What the task asks:
Copy the material starting at the line containing "Task: Click the Svědomí národa logo in header" and ending at the line containing "Action: click(x=135, y=50)", switching "logo" to "emblem" and keeping everything else the same.

Data in this exercise:
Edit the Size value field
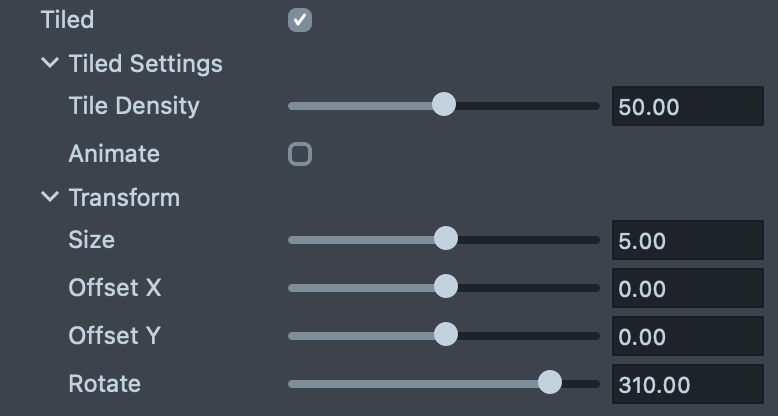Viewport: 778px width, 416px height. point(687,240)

...

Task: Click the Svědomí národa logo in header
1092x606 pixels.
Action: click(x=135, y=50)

...

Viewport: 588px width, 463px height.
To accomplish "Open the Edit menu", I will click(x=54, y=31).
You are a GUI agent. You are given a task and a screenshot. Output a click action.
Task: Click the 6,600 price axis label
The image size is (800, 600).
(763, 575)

Answer to this problem:
Task: Click the Svědomí národa emblem in header
1092x606 pixels.
Action: click(x=135, y=50)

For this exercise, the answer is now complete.